But I think this plan of substantial real estate development might be one of the better possibilities for long-term peace in Gaza.

The biggest issue in the enclave for decades has been its lack of economic viability. The Israeli blockade has sealed it off from investment (also discouraged by the militancy of the Hamas government) and, of course, prevented the import of building materials. There is a bit of agriculture, but the primary sources of jobs are crossing the border every day to work in Israel or signing up with Hamas and its affiliates, which requires submitting to their ideological position.

It's why so many young men end up in the militias. Unemployment was running at about 45% even before the present conflict, with per capita income ranked around 150th in the world or below. It's a major driver of radicalism.

Assuming there is not mass displacement, large numbers of jobs in construction, then service industries and tourism thereafter will do a lot to change that economic picture. More prosperity will lessen the desperation and the attraction of extremist positions. If you can have a job and feed your family, why pick up a gun and risk being killed by the IDF?

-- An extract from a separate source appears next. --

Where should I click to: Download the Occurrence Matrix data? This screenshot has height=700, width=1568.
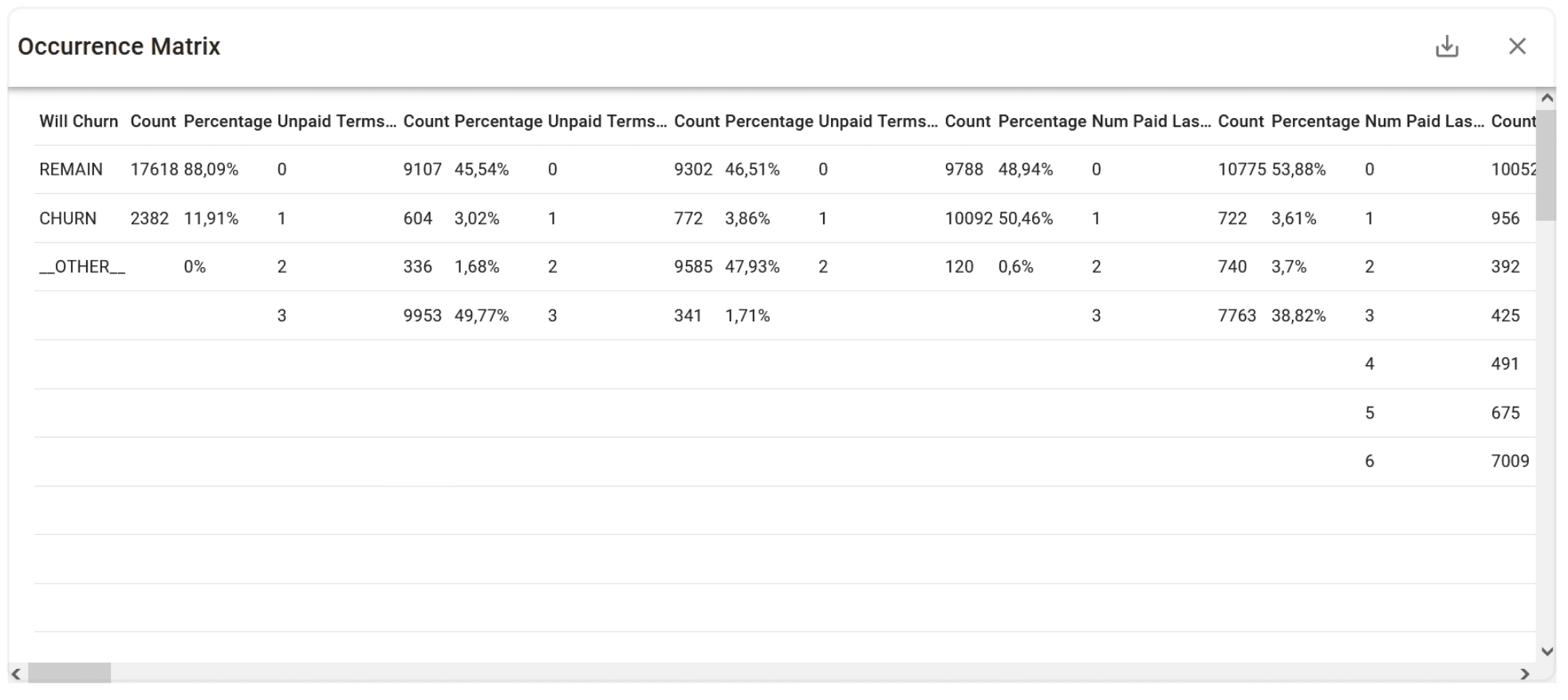click(1447, 47)
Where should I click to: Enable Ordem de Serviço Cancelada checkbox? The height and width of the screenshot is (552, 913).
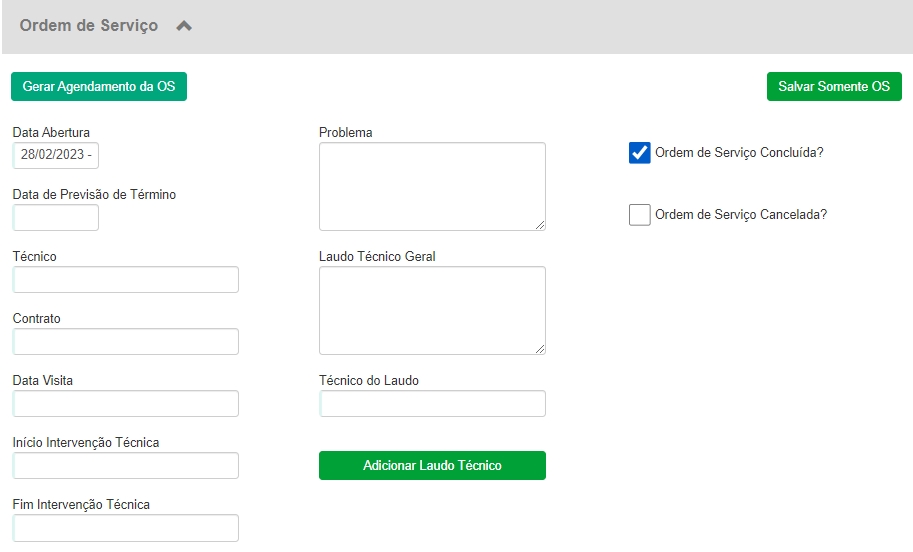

The long-term historical resentments will not go away, the violence not cease entirely (plenty of people both inside and external to Gaza have vested interests and positions of authority to maintain). But it is likely to subside.

Take the example of Northern Ireland. The dividing lines for the Troubles were sectarian and nationalist, but the chief cause of it flaring up in the the late 1960s and early '70s was the economic decline of the old heavy industries in the Province, leading to Protestants trying to shut the Catholics out and large-scale unemployment in the latter group, which provided fertile recruiting ground for the PIRA. By the mid 1990s, that economic situation was well in the past and considerable investment was being promised. Along with revulsion at the violence and political compromise, the extremists were marginalised. A peace which has lasted pretty well was established - only recently coming under some threat during a cost of living crisis coupled with Brexit driving a wedge between North and South.
[Post edited 22 Jan 12:52]

Good Lord! Whatever is it?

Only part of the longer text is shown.